Wow, this first weekend without my truck was rough! I mean, I knew this transition was going to take some time to adapt to, but didn’t see this coming. Talking about withdrawal symptoms!
After a lifetime of having a car or truck, some 58 years, and especially in rural, small town South Carolina with no mass transit, much less bike lanes, etc., I was ambushed by my own psyche, my own shit. Loneliness and isolation feelings were the biggest culprits, activating my PANIC neural circuitry.
When the Panic circuit kicks in, it activates the SEEKING neural circuitry, and we start searching for companionship or OTHERS, to fill the void. From and evolutionary perspective, this is all about survival! These two circuitries were critical for our survival–and reproduction, the two primary evolutionary imperatives. If SEEKING can’t find what it needs (read WANTS in this case), depression can set in, or in the worst case the RAGE circuitry, which is associated to our FLIGHT-OR-FIGHT system in our sympathetic nervous system. Again, I write about these important neural circuits in my Guru book.
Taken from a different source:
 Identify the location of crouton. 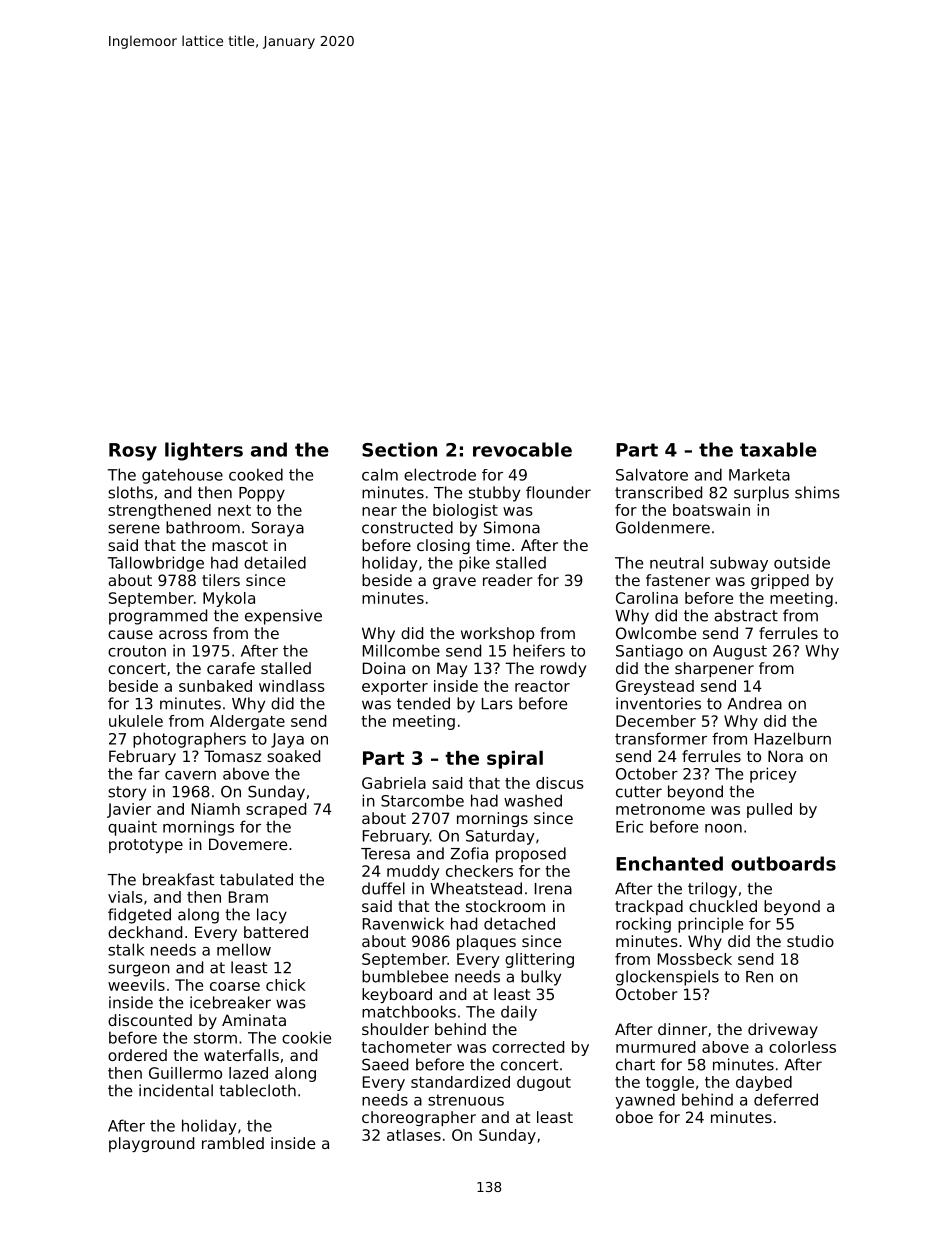
(137, 651).
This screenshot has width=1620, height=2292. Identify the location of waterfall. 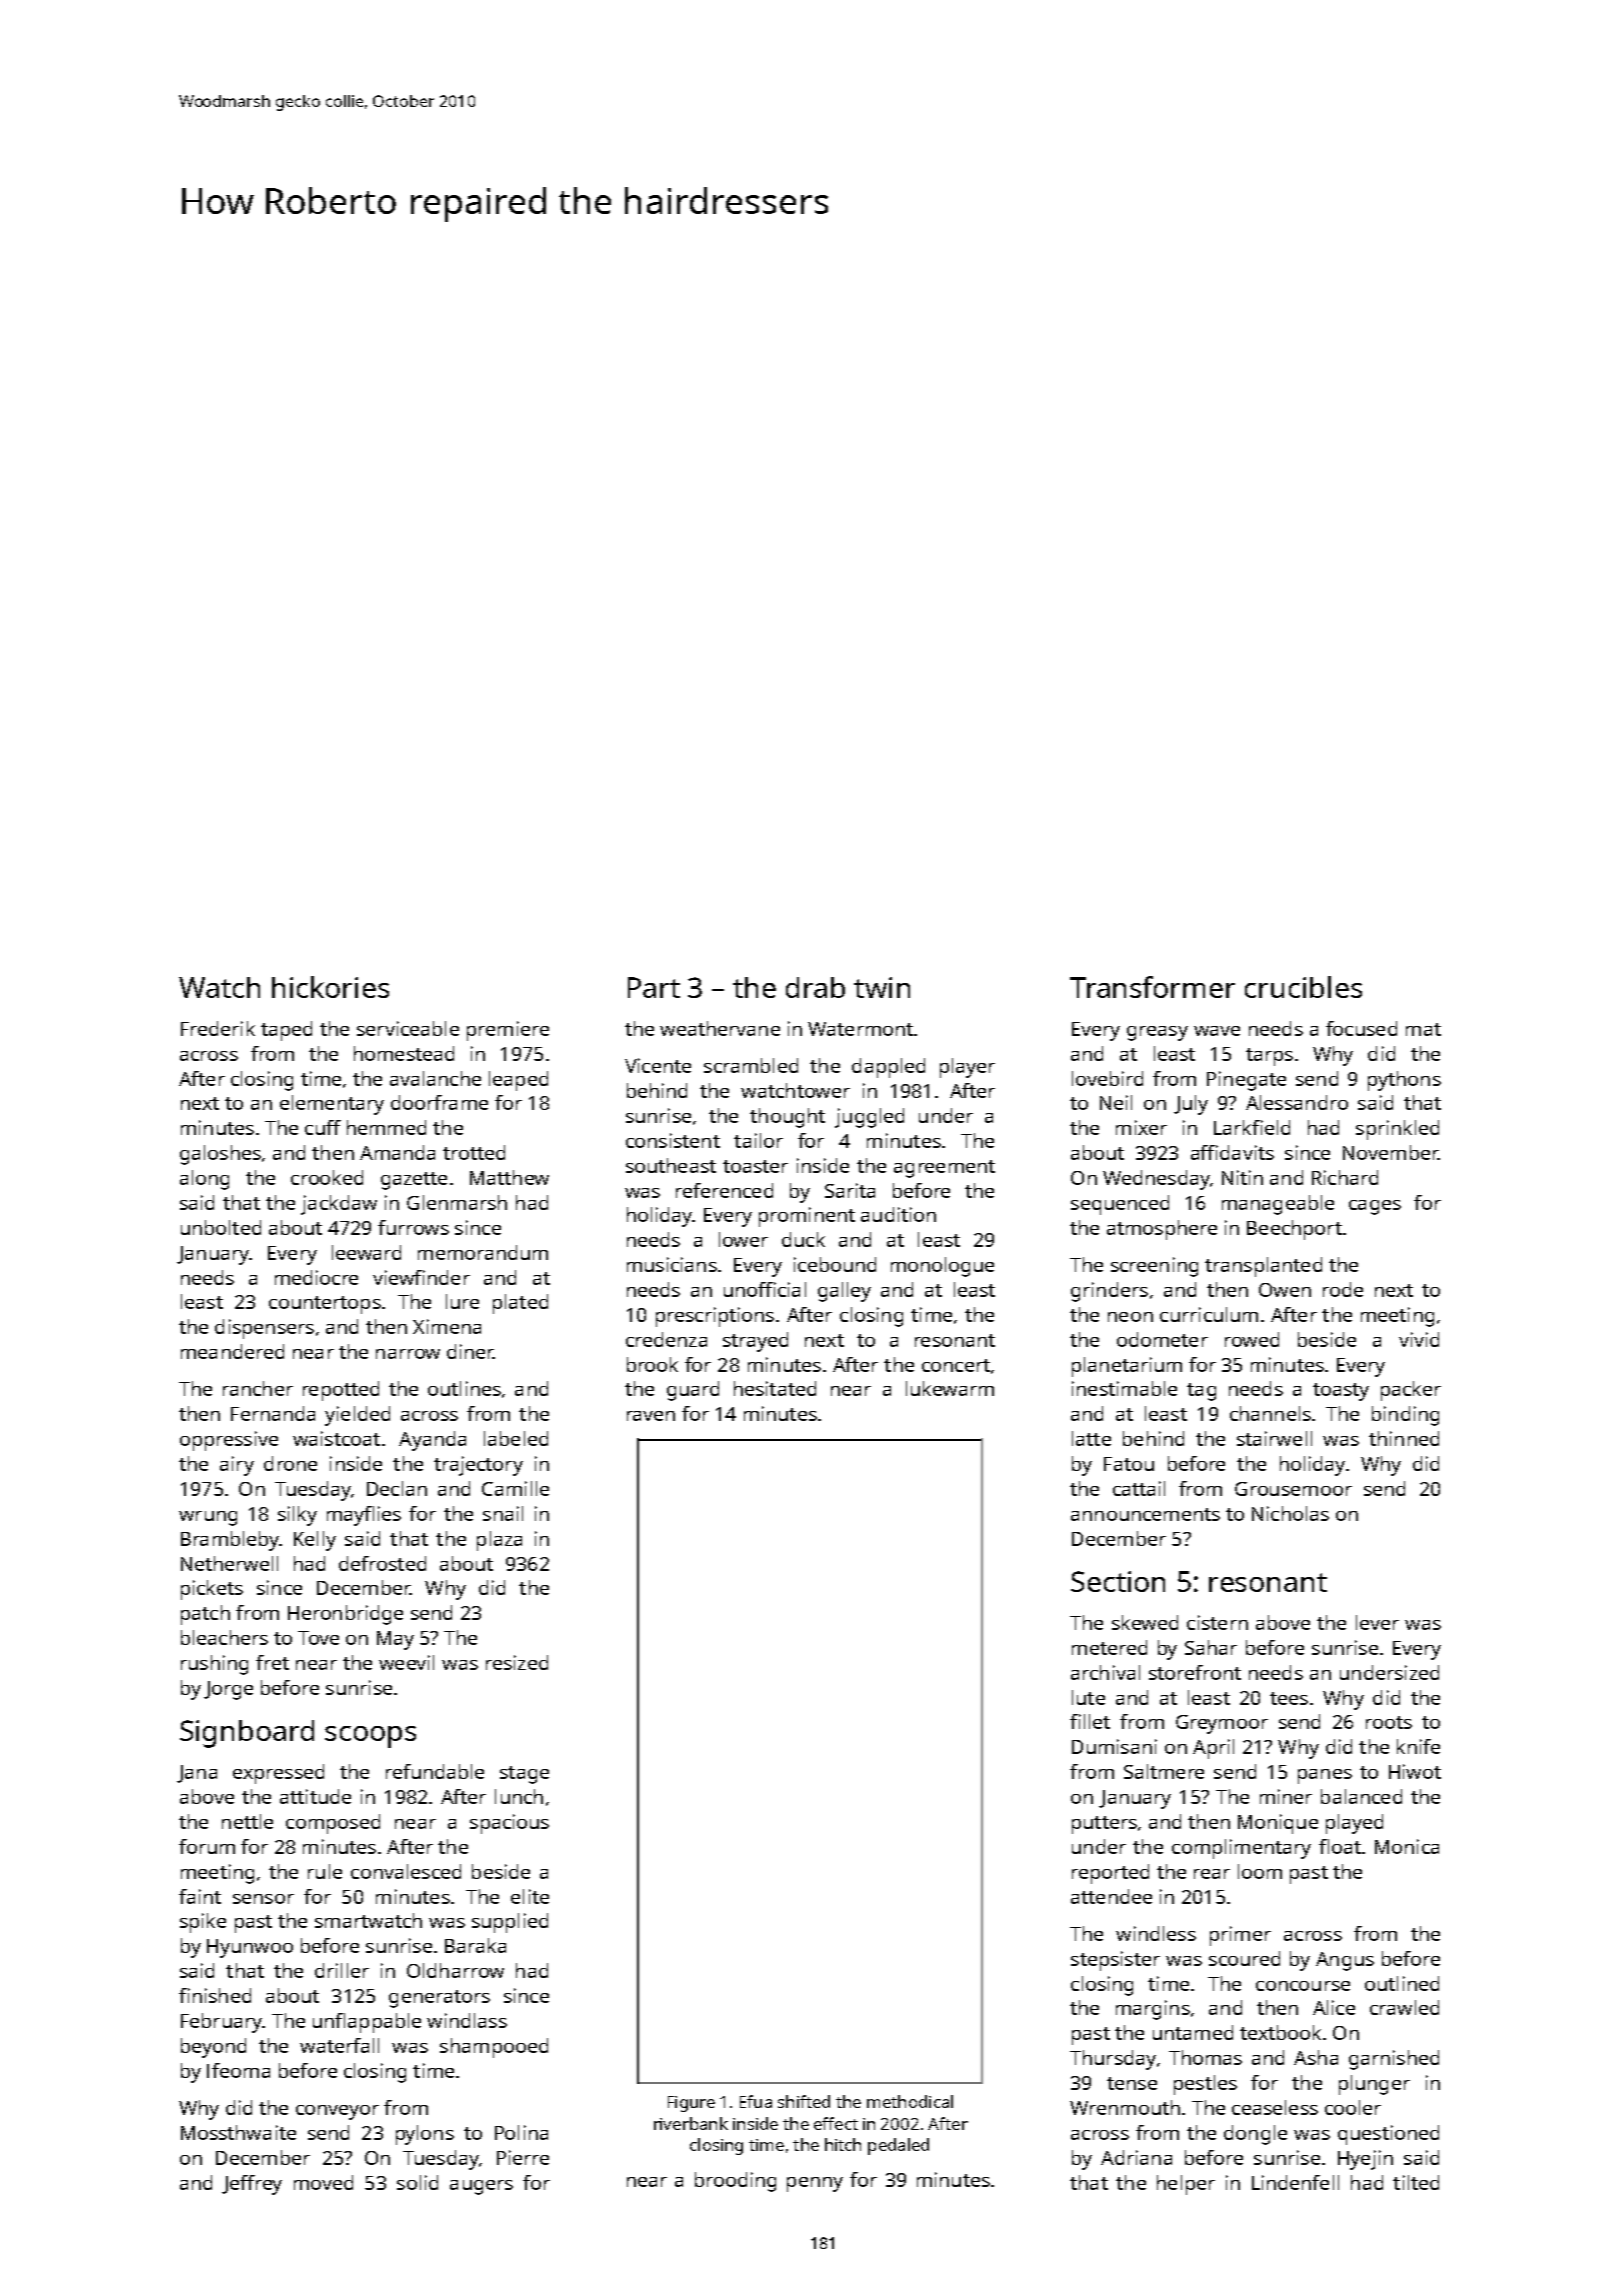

Not to panic about my PANIC neural circuitry, etc., kicking in though. I knew what was happening up in my old brain. That makes it a little easier to deal with. The circuit doesn’t per se kick you into a panic, but it is a social isolation circuit. It kicks in at various levels, that can range from uncomfortable to panic–the sheer terror we have built into our brains of being too socially isolated. Shame and guilt are also part of this circuit. Think, being banned or exiled from your tribe. In prehistoric times, a nearly sure death sentence. In more modern times, think being excommunicated from your church or kicked out of your country club–oh, the shame of it! Yes, I’m being a little sarcastic here. But these are very real. Evolution thought it important enough to actually build an emotional neural circuit into brains to deal with it, social isolation that is.
On one hand, I’m a hermit. I admit that and relish it. I value my solitude; the simplicity of my life as it continues to evolve in that direction; the absence of conflicts, as long as I don’t have to deal with mental retarded Trumpism, which runs rampant in this area, like COVID, or Christian fundamentalist, I’m good. Ignorance I can tolerate in small doses. I value my self-sufficiency: my wonderful shop, my garden, even my egg producing chickens. I embrace and celebrate my growing eco-centrism (subject of another post I need to write) via my Zen spiritual practice. The latter deepening as my days of solitude nurture it.
On the other hand, even a hermit needs some social options. I have these, but, as my youngest daughter pointed out Sunday as I was down the street visiting her and my two year old granddaughter for some quality social interaction time, “Dad, with the bicycle and no car or truck, you are even more isolated than you usually are.” True, I thought. “Now it’s a hassle if you want to go anywhere outside of right around here,” she continued. True also, I thought. Gees, what’s a poor bicycling hermit to do?
I figured I didn’t drive my truck much anyway and was mostly riding my bike. I’m saving bundles of money without the truck and doing something positive for the environment. As I was walking back home from our visit, I thought, “But wait, remember those two years you only rode a motorcycle when you were an undergrad at UT? Riding those two years had a lot of similarities to what your doing now. Granted, bicycling is a lot slower and a lot of work (peddling). I can remember coming out to get on my motorcycle: making sure I was appropriately dressed for the weather, safety gear, having to carry my books and notes in a briefcase that I strapped to the seat, hoping it wouldn’t rain, or my fingers wouldn’t freeze off in cold weather,… yeah, there were a lot of similarities. Of course, I was 22 then, not 73.
As I walked and thought more, I asks myself, “Self, let’s say you still had your truck, where would you want to go?” “Hmm,” Self says, “I don’t have anywhere…. Well, then, quit whining!” Its true, all those times of having a vehicle, I still didn’t want to go anywhere. It was just knowing that I could, if I did want to. So, this was really what it was all about? I’d taken that option off my proverbial table, and Self didn’t like it; wasn’t happy about it. He’ll get over it. This talking to your Self is something that often happens when you have a lot of solitude I have read.
Memories of riding up the elevator with Prof. Faberge’, you know, the perfume people, and him carrying on a robust conversation with himself–in four different languages! I had to just stick to English. He had an endowed chair via his family’s wealth. I don’t remember him teaching any courses. Actually, I not sure what he did.
Nonetheless, this bicycling thing is a work in progress. I’m hanging tight, Self or no-Self.